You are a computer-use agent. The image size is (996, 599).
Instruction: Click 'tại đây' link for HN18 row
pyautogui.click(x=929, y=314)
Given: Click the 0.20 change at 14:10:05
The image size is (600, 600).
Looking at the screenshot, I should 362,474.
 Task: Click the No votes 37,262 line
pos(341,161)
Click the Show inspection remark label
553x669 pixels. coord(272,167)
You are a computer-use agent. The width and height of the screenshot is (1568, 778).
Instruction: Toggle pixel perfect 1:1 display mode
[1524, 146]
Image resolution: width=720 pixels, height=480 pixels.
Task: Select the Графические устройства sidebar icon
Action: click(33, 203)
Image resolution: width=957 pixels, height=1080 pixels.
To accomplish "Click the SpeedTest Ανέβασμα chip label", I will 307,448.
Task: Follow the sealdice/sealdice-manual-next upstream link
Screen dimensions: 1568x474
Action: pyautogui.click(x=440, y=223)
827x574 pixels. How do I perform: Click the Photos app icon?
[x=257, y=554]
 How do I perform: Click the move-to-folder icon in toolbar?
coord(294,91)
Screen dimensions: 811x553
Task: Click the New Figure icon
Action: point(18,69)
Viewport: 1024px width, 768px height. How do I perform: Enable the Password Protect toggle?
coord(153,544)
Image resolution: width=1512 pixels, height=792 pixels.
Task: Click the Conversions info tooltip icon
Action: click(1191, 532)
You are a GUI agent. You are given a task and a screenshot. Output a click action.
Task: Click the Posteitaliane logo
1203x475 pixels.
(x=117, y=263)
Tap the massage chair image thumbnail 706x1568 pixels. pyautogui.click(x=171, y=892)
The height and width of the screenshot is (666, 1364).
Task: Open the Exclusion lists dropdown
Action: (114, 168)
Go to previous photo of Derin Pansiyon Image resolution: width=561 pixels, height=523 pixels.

════

What is being asked: Print the records above once again, exactly as written.

Result:
You are a computer-use agent. The image size is (996, 599).
Instruction: Click 'tại đây' link for HN18 row
pyautogui.click(x=929, y=314)
Given: Click the 0.20 change at 14:10:05
The image size is (600, 600).
Looking at the screenshot, I should 362,474.
 Task: Click the No votes 37,262 line
pos(341,161)
Click the Show inspection remark label
553x669 pixels. coord(272,167)
You are a computer-use agent. The width and height of the screenshot is (1568, 778).
Instruction: Toggle pixel perfect 1:1 display mode
[1524, 146]
Image resolution: width=720 pixels, height=480 pixels.
Task: Select the Графические устройства sidebar icon
Action: click(33, 203)
Image resolution: width=957 pixels, height=1080 pixels.
To accomplish "Click the SpeedTest Ανέβασμα chip label", I will 307,448.
Task: Follow the sealdice/sealdice-manual-next upstream link
Screen dimensions: 1568x474
Action: pyautogui.click(x=440, y=223)
827x574 pixels. How do I perform: Click the Photos app icon?
[x=257, y=554]
 How do I perform: Click the move-to-folder icon in toolbar?
coord(294,91)
Screen dimensions: 811x553
Task: Click the New Figure icon
Action: point(18,69)
Viewport: 1024px width, 768px height. How do I perform: Enable the Password Protect toggle?
coord(153,544)
Image resolution: width=1512 pixels, height=792 pixels.
Task: Click the Conversions info tooltip icon
Action: click(1191, 532)
You are a GUI agent. You are given a task and a screenshot. Output a click action.
Task: Click the Posteitaliane logo
1203x475 pixels.
(x=117, y=263)
Tap the massage chair image thumbnail 706x1568 pixels. pyautogui.click(x=171, y=892)
The height and width of the screenshot is (666, 1364).
Task: Open the Exclusion lists dropdown
Action: (114, 168)
Go to previous photo of Derin Pansiyon Image resolution: width=561 pixels, height=523 pixels.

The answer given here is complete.